Mi hermana, cuando viene de visita, sostiene que Verónica no es impresionable, sino boba. Algo similar dicen su madre y la mía, a pesar de que papá no se pronuncia y fusila con la mirada a las dos viejas, cada vez que el tema sale a flote. Yo me limito, casi siempre, a colar más café y a entretener a Verónica con largos paseos que debe darle a Bruno para que cague afuera y nunca jamás entre mis pantuflas. Además, ese perro y esa impresionable se llevan bastante bien.
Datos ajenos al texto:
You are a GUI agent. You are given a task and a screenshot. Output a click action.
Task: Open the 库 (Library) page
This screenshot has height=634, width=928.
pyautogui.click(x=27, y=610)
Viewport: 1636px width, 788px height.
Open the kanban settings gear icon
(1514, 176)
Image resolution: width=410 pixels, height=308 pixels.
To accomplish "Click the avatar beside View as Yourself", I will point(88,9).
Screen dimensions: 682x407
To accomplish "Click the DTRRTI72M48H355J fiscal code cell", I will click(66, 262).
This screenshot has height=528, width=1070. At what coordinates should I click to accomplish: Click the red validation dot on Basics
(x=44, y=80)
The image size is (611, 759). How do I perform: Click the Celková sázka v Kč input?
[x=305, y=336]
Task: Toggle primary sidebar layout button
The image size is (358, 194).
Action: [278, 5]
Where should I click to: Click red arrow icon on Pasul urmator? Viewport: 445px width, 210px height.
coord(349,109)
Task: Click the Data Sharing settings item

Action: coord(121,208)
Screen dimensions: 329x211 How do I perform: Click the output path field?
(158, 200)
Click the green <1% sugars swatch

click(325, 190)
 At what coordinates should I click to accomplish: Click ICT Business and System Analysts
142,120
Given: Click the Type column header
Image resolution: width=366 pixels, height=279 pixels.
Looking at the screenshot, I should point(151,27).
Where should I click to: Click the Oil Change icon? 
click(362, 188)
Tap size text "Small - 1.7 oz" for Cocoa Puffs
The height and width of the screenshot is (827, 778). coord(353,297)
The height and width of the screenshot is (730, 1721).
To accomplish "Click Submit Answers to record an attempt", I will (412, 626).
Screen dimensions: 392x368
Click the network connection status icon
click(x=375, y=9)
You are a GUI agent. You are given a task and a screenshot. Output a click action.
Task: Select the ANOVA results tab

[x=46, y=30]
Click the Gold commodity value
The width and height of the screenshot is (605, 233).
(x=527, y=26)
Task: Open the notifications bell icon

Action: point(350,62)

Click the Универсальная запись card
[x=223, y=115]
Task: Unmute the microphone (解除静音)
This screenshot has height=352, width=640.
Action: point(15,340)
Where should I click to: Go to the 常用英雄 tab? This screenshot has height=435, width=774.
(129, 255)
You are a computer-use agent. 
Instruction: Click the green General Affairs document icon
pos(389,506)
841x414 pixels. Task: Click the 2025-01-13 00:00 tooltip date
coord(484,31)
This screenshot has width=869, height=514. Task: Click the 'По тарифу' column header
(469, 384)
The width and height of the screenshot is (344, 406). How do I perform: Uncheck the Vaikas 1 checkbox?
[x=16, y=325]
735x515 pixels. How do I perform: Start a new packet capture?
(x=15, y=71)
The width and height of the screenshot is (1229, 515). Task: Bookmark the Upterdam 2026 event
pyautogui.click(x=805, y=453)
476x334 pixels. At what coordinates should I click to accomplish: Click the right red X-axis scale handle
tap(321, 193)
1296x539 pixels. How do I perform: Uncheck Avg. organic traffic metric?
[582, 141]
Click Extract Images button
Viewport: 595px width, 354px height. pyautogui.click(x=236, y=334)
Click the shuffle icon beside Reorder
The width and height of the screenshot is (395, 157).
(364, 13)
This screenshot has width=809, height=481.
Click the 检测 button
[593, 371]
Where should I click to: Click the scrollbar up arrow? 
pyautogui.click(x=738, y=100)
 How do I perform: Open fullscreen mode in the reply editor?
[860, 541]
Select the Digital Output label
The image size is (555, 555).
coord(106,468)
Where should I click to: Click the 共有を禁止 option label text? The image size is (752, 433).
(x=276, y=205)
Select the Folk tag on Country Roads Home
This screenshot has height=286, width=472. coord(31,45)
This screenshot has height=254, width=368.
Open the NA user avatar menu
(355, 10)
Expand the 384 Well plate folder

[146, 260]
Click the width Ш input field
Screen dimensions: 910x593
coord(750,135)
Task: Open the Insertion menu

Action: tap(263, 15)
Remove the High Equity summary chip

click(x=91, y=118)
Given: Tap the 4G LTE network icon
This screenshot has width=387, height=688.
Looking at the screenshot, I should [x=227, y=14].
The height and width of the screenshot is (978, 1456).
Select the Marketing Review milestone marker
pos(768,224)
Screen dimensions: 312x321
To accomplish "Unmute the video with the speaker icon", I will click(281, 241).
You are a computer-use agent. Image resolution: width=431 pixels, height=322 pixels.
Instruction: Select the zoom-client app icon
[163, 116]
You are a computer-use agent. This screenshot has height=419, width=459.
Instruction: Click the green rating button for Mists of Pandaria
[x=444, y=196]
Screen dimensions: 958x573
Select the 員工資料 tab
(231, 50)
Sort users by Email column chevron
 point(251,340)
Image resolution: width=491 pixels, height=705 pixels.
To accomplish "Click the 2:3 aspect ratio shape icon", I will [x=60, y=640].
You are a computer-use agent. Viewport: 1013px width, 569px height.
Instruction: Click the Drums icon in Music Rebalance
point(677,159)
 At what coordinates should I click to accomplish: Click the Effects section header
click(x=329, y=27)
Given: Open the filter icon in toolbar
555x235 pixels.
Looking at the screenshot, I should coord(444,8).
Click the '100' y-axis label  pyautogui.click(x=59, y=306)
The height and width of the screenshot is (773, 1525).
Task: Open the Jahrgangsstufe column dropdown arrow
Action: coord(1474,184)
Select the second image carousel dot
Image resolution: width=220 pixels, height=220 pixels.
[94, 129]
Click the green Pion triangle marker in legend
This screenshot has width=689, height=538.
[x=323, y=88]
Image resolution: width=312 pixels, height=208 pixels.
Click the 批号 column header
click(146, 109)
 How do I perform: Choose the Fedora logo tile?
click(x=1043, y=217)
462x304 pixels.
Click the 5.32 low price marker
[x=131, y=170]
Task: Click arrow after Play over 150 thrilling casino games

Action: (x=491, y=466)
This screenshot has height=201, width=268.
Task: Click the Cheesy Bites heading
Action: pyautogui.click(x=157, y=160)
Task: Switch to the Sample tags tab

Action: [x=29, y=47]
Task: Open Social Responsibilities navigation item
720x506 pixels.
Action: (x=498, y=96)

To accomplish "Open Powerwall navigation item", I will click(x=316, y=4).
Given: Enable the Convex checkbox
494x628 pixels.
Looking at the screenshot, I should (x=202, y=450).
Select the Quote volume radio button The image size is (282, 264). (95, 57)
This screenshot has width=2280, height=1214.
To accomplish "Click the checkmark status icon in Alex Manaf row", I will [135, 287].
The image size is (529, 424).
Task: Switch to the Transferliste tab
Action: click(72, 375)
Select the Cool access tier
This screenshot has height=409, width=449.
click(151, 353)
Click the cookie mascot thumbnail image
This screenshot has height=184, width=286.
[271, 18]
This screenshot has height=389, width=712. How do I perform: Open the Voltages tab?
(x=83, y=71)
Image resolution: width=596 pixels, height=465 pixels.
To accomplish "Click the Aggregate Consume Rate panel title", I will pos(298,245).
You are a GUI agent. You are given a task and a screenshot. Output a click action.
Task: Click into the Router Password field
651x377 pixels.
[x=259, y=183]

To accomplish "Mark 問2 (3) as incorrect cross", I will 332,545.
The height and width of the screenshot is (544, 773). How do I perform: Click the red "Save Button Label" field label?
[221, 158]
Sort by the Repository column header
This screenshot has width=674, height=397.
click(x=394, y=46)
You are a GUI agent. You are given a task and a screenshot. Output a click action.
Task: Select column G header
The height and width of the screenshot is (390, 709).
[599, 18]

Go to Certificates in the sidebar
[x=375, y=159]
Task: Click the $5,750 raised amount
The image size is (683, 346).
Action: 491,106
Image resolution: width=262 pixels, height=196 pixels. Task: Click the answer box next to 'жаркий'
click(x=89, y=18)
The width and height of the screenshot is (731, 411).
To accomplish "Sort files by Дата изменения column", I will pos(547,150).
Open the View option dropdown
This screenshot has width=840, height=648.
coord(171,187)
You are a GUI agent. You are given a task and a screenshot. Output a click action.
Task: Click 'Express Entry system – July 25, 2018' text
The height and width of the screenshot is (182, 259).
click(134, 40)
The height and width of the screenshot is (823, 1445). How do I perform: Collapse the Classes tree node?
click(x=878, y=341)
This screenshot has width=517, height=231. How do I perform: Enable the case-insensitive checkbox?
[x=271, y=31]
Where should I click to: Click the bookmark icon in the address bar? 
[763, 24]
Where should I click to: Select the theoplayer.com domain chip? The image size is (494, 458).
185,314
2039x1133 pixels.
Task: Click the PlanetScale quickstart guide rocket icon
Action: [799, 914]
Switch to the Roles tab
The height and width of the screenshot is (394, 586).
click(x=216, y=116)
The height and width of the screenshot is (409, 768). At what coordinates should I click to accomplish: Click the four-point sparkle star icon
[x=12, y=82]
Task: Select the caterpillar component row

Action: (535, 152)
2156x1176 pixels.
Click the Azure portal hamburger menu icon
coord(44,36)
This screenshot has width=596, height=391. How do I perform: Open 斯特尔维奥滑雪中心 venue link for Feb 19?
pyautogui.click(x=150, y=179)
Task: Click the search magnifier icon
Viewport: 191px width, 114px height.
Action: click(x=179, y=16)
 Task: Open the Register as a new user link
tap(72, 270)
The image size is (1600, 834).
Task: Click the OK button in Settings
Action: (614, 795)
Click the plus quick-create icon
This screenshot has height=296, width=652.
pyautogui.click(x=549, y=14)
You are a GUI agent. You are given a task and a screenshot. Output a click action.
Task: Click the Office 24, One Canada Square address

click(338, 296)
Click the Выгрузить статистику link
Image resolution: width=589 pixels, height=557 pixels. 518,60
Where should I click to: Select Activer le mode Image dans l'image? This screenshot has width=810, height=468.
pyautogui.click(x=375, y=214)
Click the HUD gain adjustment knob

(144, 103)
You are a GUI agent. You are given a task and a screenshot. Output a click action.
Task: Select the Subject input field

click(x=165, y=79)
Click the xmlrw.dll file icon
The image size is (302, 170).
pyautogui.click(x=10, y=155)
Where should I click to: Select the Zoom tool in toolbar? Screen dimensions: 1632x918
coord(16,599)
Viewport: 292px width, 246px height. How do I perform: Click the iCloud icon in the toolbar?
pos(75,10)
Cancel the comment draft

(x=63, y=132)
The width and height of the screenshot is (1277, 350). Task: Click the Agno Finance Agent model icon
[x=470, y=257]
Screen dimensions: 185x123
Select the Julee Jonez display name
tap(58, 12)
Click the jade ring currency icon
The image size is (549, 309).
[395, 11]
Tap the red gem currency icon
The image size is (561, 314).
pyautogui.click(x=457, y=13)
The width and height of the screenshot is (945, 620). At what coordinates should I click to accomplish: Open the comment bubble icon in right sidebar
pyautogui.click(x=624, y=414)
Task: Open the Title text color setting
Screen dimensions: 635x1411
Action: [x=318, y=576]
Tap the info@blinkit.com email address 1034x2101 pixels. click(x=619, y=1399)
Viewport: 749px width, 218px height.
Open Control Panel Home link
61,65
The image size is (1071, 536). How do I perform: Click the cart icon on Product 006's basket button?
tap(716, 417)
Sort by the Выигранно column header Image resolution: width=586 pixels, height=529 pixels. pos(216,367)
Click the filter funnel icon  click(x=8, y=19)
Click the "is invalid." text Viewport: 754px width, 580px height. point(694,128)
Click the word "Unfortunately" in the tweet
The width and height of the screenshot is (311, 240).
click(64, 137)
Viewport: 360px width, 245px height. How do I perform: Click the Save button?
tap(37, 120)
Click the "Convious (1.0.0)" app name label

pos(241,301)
No es como con la familia: ella no sabe solo mi papá la estima mucho y creo que ni cuenta se ha dado de las ganas de estrangularme que se carga su mami.

Creo que mi suegra me odia porque no he sido capaz de darle la razón en ese de que Verónica es bobita. Yo le he dicho, “Doña, Veroniquita es bonita y ya está mayorcita. No creo que usted deba hablarme a mí sobre los problemitas de aceptacioncita que tenga con su hijita”. Y ella se ha enojado sosteniendo que le salgo con rimas pendejísimas. Y, en eso, tiene razón.

A veces, sobre todo los sábados, me afeito con ganas de cortarme. Un acto microsuicida, pero no para morirme, sino para que Verónica abra los ojos y despliegue el botiquín que trae en la cara. Para cuando terminamos, ella con la satisfacción de haber salvado una vida y yo con ganas de volver mi rostro un crucigrama, Bruno ya ha dejado su monumental cerro de mierda entre mis pantuflas.